- **Aim of the exercise**
In the records below, find each line that holds "agent" and return it.

- **Exercise material**

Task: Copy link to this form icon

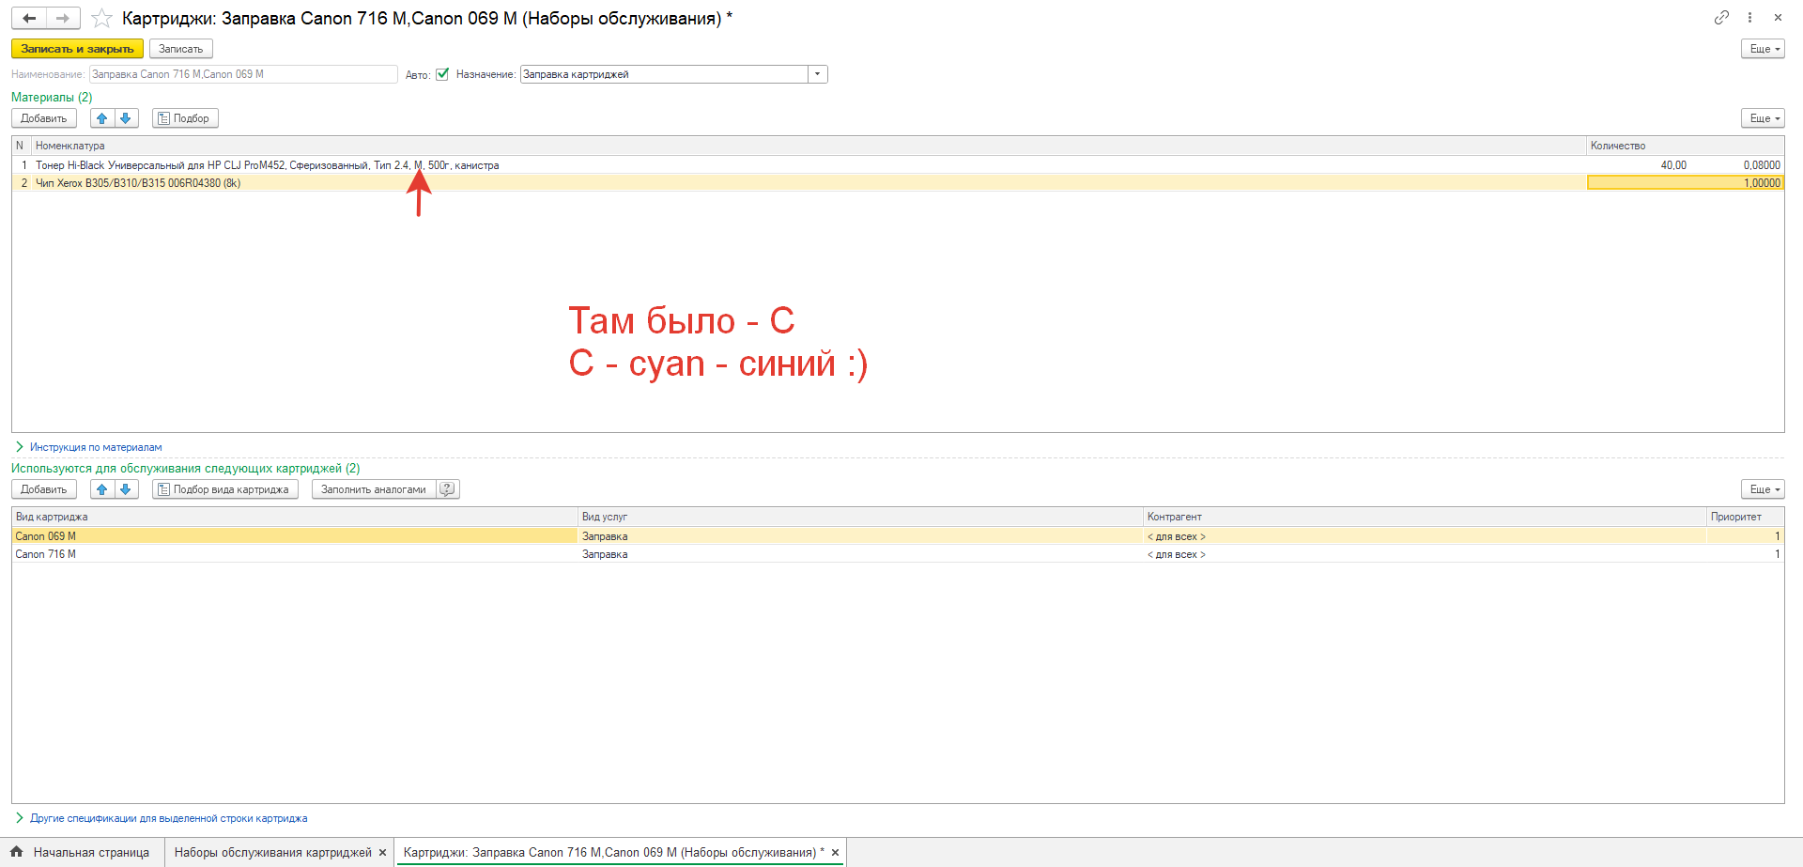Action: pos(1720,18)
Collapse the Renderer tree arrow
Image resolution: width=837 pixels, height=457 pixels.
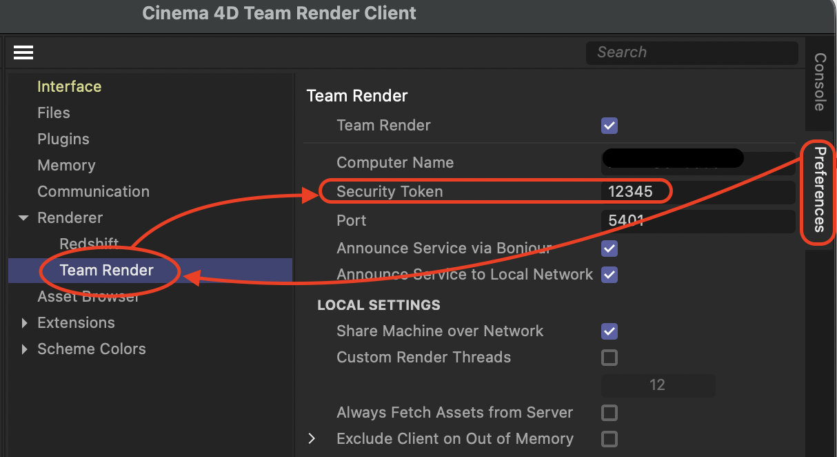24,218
* * *
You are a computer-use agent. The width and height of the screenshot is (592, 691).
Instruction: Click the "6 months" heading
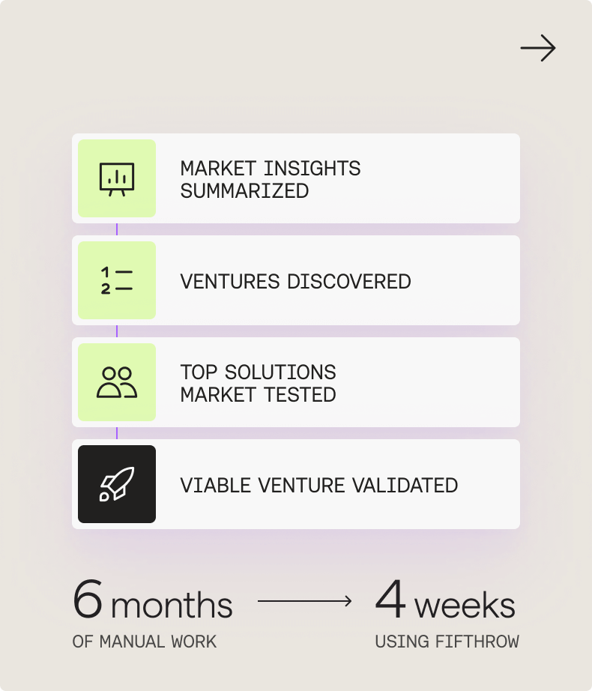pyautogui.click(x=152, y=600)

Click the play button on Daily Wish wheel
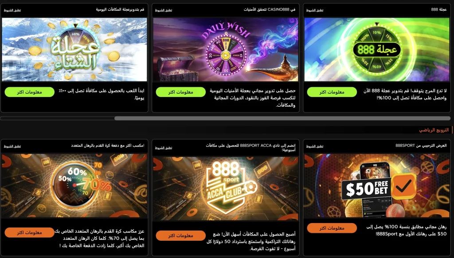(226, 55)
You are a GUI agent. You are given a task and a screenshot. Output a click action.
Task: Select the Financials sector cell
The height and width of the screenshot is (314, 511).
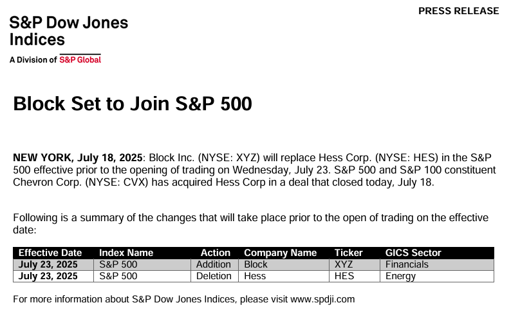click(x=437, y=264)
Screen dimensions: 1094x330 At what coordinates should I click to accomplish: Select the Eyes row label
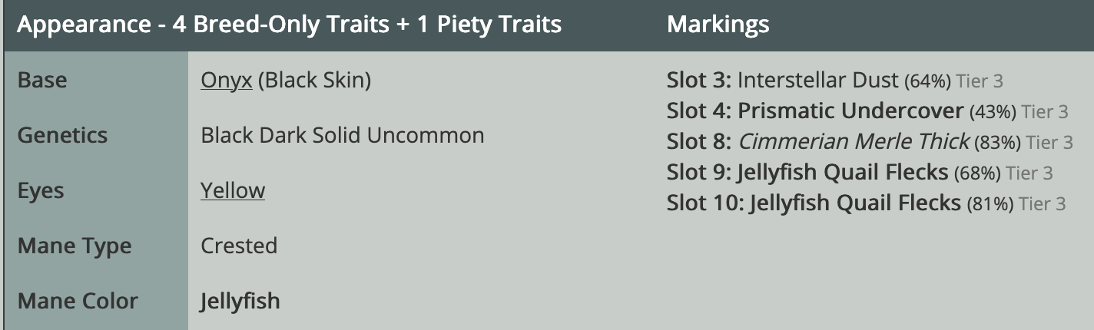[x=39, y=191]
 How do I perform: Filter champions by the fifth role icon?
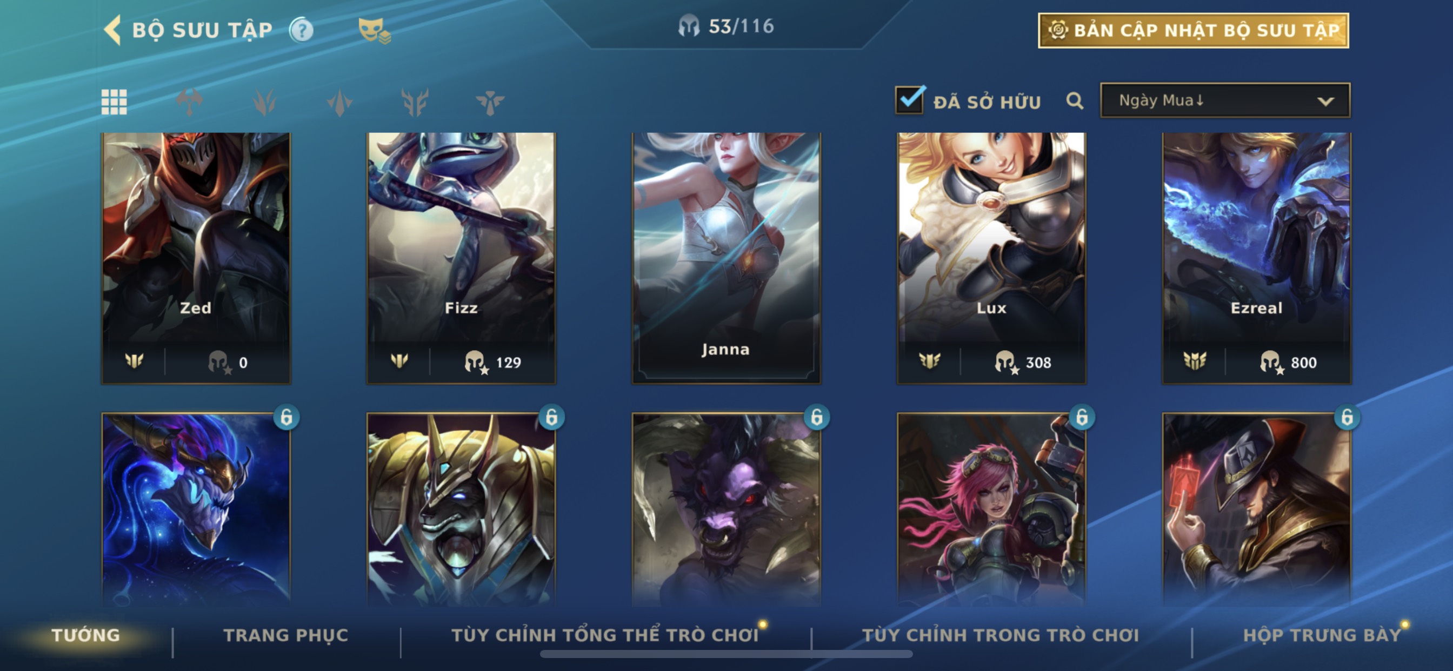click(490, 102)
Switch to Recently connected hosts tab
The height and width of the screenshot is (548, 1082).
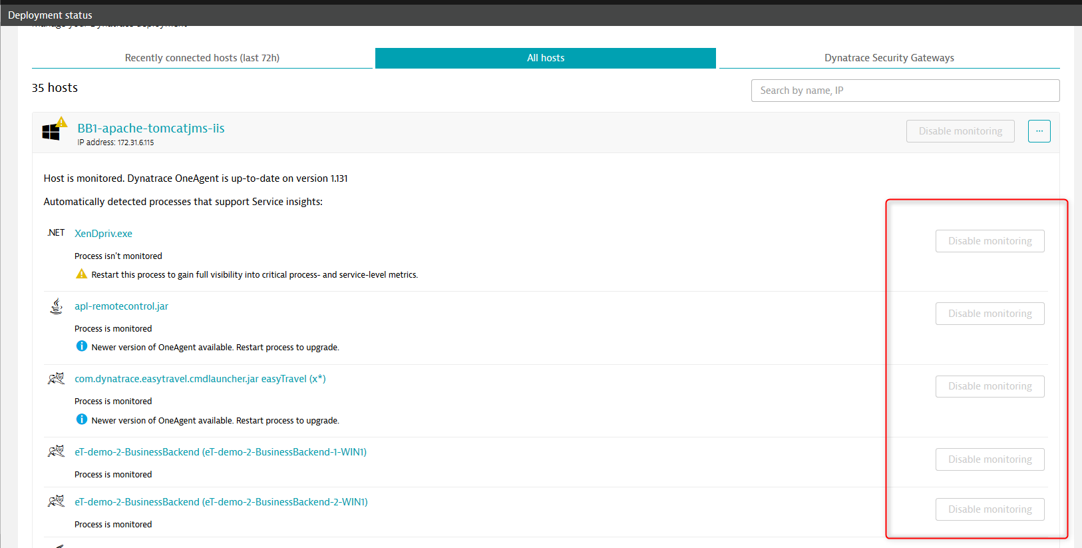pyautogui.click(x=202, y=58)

- **Your response**
You are a computer-use agent. The width and height of the screenshot is (592, 691).
You are a GUI agent. You are given a task and a screenshot. Output a click action.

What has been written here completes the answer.